Le Man Booker International Prize existe depuis 2004. Il est décerné chaque année à un auteur, britannique ou étranger, pour un ouvrage en anglais ou largement diffusé en traduction anglaise. Mais, en 2016, son montant a été porté à 50.000£ et, dans le cas d'une traduction, également partagé entre l'auteur et le traducteur. [1]
En mai dernier, le Prix a été décerné au roman The Vegetarian, de l'écrivaine sud-coréenne Yi Chong-jun qui enseigne actuellement l'écriture créatrice à l'Institut des Beaux-Arts de Séoul.
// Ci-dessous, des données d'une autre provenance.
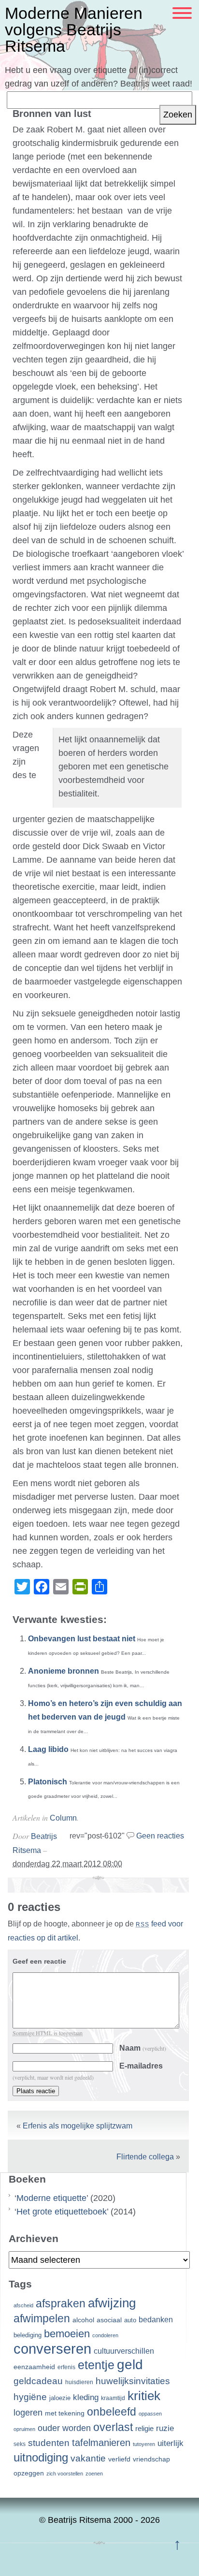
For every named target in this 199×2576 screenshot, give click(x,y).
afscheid (23, 2305)
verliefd (119, 2459)
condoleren (105, 2335)
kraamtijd (113, 2398)
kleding (86, 2397)
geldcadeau (38, 2380)
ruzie (165, 2428)
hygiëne (30, 2397)
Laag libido (48, 1749)
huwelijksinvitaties (133, 2380)
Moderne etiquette (51, 2198)
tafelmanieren (101, 2442)
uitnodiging (41, 2457)
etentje (96, 2365)
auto (130, 2320)
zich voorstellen (64, 2473)
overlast (113, 2427)
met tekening (65, 2413)
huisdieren (79, 2382)
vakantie (88, 2458)
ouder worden (64, 2428)
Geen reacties (160, 1836)
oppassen (150, 2414)
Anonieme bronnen (63, 1671)
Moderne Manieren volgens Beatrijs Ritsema (73, 29)
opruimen (24, 2429)
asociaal (109, 2320)
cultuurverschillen (124, 2351)
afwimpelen (42, 2319)
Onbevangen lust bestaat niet (81, 1639)
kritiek (144, 2395)
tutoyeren (144, 2444)
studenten (49, 2443)
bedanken (156, 2319)
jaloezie (60, 2398)
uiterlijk (170, 2443)
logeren (28, 2412)
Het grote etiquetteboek (61, 2211)
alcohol (83, 2320)
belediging (28, 2335)
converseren (52, 2349)
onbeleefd (111, 2411)
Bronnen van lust (52, 113)
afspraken (60, 2303)
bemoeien (67, 2334)
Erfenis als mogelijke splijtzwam (77, 2126)
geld (130, 2364)
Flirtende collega (145, 2157)
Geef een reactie (39, 1961)
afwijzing (112, 2303)
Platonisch (47, 1782)
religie (144, 2428)
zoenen (94, 2473)
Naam (142, 2048)
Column (63, 1818)
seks (20, 2444)
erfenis (66, 2367)
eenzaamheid (34, 2367)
Le roman a été traduit par une Britannique de 28 ans, Deborah Smith, qui n'a commencé à apprendre le coréen qu'à l'âge de 21 ans, et cela sans avoir appris de langue étrangère auparavant. C'est en fin de deuxième cycle qu'elle décida de devenir traductrice de coréen-anglais et qu'elle s'installa en Corée à cet effet. Depuis, elle a fondé sa maison d'édition à but non lucratif qui se spécialise dans la traduction d'ouvrages de littératures asiatique et africaine.
L'entretien avec Deborah Smith qui vous est présenté ci-après, s'inspire d'un autre, mené par Chungwon Allie Park en 2014. Toutefois, à la suite du Prix reçu en 2016, Deborah Smith a bien voulu répondre à quelques autres questions
L'intervieweuse, Chungwon Allie Park, est actuellement en deuxième année à l'Université Yonsei, en Corée du Sud. Depuis le lycée, elle s'est toujours intéressée à la littérature coréenne et à la traduction. Précédemment, elle a été stagiaire à Korean Literature in Translation (KTLIT.com). Yi Chong-jun est son auteur coréen préféré et elle rêve de traduire ses œuvres. Avide d'écriture et raffolant de livres, Allie fait grand cas de ceux qui aiment les lettres et le rire.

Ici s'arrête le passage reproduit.